Crates.io | rust_readability |
lib.rs | rust_readability |
version | 0.2.0 |
source | src |
created_at | 2022-08-29 03:42:24.649401 |
updated_at | 2024-07-17 03:52:14.846167 |
description | A package to assess the complexity of texts using a variety of readability formulas. |
homepage | |
repository | https://github.com/ian-nai/rust_readability |
max_upload_size | |
id | 654155 |
size | 18,606 |
This is a package to assess the complexity of texts using a variety of well-established readability formulas written in Rust. The package includes implementations of the Lix, Rix, Flesch, Flesch-Kincaid, Linsear Write, Coleman-Liau, and Automated Readability Index methods.
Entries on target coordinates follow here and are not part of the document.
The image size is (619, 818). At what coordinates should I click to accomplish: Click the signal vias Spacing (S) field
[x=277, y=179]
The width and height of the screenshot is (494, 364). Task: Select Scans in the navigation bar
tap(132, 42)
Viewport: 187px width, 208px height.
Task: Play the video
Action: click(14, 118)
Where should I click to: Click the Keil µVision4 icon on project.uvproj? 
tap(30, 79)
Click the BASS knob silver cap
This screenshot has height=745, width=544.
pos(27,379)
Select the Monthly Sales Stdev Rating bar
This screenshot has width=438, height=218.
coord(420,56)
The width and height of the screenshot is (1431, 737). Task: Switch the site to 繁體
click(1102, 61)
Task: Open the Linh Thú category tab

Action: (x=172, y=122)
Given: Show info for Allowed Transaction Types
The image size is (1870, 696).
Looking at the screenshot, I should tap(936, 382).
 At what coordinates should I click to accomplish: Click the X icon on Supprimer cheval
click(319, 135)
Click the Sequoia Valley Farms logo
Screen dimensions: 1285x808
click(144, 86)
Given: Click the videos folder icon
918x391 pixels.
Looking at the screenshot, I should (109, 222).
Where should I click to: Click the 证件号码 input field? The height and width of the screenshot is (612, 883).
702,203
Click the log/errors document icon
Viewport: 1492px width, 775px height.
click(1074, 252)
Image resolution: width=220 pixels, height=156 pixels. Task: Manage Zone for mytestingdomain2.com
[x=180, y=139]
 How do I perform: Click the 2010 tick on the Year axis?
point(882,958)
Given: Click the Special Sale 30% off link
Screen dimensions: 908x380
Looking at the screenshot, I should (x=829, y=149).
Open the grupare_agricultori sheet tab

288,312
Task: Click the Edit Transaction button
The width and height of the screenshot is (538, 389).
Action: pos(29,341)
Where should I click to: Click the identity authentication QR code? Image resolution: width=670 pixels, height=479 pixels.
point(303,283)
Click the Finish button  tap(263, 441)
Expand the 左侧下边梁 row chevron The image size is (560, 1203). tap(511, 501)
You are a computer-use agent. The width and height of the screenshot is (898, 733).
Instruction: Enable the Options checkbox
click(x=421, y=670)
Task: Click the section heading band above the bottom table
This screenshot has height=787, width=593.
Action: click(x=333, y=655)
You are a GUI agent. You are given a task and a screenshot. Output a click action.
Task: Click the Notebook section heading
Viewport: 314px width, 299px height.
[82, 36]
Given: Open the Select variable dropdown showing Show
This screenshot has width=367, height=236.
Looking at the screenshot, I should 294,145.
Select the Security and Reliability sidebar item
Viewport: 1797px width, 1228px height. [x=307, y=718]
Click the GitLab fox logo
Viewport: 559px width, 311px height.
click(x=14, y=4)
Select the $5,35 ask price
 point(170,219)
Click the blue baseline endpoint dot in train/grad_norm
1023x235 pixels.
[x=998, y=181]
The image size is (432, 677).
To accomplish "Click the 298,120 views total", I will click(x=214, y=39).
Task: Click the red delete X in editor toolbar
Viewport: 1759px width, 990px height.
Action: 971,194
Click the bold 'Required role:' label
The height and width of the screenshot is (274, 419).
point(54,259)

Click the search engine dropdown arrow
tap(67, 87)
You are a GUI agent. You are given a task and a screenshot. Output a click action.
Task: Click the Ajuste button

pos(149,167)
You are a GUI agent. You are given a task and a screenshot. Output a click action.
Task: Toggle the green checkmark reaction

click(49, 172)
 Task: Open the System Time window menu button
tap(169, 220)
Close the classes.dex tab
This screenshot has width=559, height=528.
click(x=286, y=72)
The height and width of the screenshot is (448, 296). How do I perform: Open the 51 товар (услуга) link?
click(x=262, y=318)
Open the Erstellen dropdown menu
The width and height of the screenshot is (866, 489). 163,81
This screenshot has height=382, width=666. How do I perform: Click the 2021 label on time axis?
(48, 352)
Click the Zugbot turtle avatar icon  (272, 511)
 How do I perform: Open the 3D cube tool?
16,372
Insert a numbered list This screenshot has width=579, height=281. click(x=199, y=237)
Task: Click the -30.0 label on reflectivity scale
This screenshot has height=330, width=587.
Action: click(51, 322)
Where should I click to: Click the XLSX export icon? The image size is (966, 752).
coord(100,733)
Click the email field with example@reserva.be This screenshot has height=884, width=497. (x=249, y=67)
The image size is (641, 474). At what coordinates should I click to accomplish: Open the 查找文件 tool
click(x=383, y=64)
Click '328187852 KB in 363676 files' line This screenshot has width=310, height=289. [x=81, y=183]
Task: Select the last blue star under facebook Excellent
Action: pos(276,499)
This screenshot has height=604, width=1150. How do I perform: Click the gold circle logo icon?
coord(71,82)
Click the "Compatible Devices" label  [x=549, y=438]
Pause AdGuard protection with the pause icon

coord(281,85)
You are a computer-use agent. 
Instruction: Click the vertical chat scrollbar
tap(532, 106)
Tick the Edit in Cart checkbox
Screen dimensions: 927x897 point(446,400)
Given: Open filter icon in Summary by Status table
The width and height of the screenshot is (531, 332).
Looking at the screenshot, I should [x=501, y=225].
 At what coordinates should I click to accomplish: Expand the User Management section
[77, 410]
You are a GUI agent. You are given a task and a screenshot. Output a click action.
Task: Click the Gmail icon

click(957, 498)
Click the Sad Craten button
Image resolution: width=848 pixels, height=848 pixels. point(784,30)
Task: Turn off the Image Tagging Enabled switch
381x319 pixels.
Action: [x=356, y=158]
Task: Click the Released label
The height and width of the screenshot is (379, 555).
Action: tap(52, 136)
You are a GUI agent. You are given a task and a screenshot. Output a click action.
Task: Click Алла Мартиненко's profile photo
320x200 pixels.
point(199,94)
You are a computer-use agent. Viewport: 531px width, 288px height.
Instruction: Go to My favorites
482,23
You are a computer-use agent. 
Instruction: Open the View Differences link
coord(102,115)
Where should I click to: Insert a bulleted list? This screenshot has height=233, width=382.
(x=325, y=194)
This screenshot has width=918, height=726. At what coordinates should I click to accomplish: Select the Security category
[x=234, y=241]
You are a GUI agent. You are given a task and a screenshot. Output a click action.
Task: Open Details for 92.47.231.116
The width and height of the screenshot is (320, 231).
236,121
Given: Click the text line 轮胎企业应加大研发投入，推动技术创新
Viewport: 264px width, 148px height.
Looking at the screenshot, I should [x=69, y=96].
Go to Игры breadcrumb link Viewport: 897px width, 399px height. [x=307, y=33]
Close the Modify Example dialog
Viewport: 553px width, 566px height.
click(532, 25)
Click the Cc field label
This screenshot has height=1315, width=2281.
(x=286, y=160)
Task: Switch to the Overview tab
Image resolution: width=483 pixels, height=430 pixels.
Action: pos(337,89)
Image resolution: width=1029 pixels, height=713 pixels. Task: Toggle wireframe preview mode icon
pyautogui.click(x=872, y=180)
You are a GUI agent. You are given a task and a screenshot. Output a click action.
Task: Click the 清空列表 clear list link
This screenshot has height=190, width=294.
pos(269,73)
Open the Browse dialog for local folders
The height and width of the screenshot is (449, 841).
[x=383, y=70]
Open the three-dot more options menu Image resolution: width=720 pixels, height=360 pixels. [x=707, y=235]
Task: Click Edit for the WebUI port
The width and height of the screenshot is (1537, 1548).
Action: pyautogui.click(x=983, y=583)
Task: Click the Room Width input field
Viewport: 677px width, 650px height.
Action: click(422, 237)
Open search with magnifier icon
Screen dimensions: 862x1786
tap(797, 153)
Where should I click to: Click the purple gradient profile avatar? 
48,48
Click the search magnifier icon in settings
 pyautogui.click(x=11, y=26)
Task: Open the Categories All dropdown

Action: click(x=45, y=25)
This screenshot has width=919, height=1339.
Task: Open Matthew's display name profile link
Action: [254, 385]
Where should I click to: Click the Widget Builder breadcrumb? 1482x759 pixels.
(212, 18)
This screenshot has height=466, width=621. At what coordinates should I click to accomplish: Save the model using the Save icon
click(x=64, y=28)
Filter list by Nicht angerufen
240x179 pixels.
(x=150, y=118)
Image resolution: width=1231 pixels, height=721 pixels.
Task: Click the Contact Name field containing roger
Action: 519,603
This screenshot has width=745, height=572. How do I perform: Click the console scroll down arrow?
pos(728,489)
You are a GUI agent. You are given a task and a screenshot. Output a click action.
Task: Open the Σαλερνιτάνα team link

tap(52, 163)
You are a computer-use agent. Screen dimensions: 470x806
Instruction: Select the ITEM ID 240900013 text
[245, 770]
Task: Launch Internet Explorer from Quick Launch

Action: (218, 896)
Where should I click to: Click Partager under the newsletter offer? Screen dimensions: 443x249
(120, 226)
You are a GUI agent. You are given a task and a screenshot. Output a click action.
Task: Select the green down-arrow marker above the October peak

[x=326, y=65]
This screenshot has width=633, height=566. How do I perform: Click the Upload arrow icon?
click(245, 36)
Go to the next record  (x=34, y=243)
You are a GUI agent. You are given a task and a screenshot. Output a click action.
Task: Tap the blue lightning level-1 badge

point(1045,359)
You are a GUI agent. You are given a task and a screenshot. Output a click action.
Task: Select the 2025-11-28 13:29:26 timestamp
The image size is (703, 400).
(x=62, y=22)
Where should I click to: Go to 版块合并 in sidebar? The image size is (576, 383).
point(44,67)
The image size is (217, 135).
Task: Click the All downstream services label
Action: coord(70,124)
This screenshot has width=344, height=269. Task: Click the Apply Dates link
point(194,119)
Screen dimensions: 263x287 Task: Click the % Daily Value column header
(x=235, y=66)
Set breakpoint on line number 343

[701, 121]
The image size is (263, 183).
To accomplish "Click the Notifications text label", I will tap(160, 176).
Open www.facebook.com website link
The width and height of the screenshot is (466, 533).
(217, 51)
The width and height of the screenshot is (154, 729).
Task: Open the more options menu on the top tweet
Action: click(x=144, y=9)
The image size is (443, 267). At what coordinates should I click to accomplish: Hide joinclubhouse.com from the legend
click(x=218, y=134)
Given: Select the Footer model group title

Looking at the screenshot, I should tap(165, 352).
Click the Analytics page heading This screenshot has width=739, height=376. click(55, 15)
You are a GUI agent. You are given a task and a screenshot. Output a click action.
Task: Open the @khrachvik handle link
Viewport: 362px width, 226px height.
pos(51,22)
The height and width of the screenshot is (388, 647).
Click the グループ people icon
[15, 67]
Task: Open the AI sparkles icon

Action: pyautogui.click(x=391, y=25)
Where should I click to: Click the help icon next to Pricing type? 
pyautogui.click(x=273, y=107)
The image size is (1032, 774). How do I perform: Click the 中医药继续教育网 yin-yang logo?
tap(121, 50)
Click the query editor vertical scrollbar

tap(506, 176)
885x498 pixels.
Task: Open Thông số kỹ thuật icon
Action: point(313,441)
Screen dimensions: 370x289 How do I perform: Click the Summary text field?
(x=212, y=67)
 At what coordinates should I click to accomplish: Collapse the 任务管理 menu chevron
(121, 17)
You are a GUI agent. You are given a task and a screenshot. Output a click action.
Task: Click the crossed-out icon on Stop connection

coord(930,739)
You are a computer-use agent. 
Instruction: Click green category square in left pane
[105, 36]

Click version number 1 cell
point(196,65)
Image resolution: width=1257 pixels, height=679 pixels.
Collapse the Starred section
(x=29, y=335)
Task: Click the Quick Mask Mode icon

The package includes functions for the Lix, Rix, Flesch, Flesch-Kincaid, Linsear Write, Coleman-Liau, and Automated Readability Index methods. When presented with either a file or a string, each function prints and returns a corresponding readability index. Call each function like so:
use rust_readability::lix;
lix("path/to/file.txt");
// or, for a string: lix_string("your string");
To remove stopwords before assessing the readability of a text, use the functions stopwords_file (to remove stopwords from a file) and stopwords_string (to remove stopwords from a string), like so:
use rust_readability::stopwords_string;
stopwords_string("this is an example string", "[your language]");
use rust_readability::stopwords_file;
stopwords_file("path/to/file.txt", "[your language]");
All languages included in NLTK's stopwords lists can be used to remove stopwords:
Lix is a readability measure first established by Carl-Hugo Björnsson. For text, the Lix value is derived by summing the average sentence length and the percentage of words longer than six letters.
lix("path/to/file.txt")
lix_string("your string");
Also developed by Björnsson, the Rix value is the number of longer words (>6 letters) divided by the number of sentences.
rix("path/to/file.txt")
rix_string("your string");
The Flesch reading-ease test evaluates how many words are in each sentence and how many syllables are in each word to provide a score ranging from 0-100, with 0 being the hardest to read.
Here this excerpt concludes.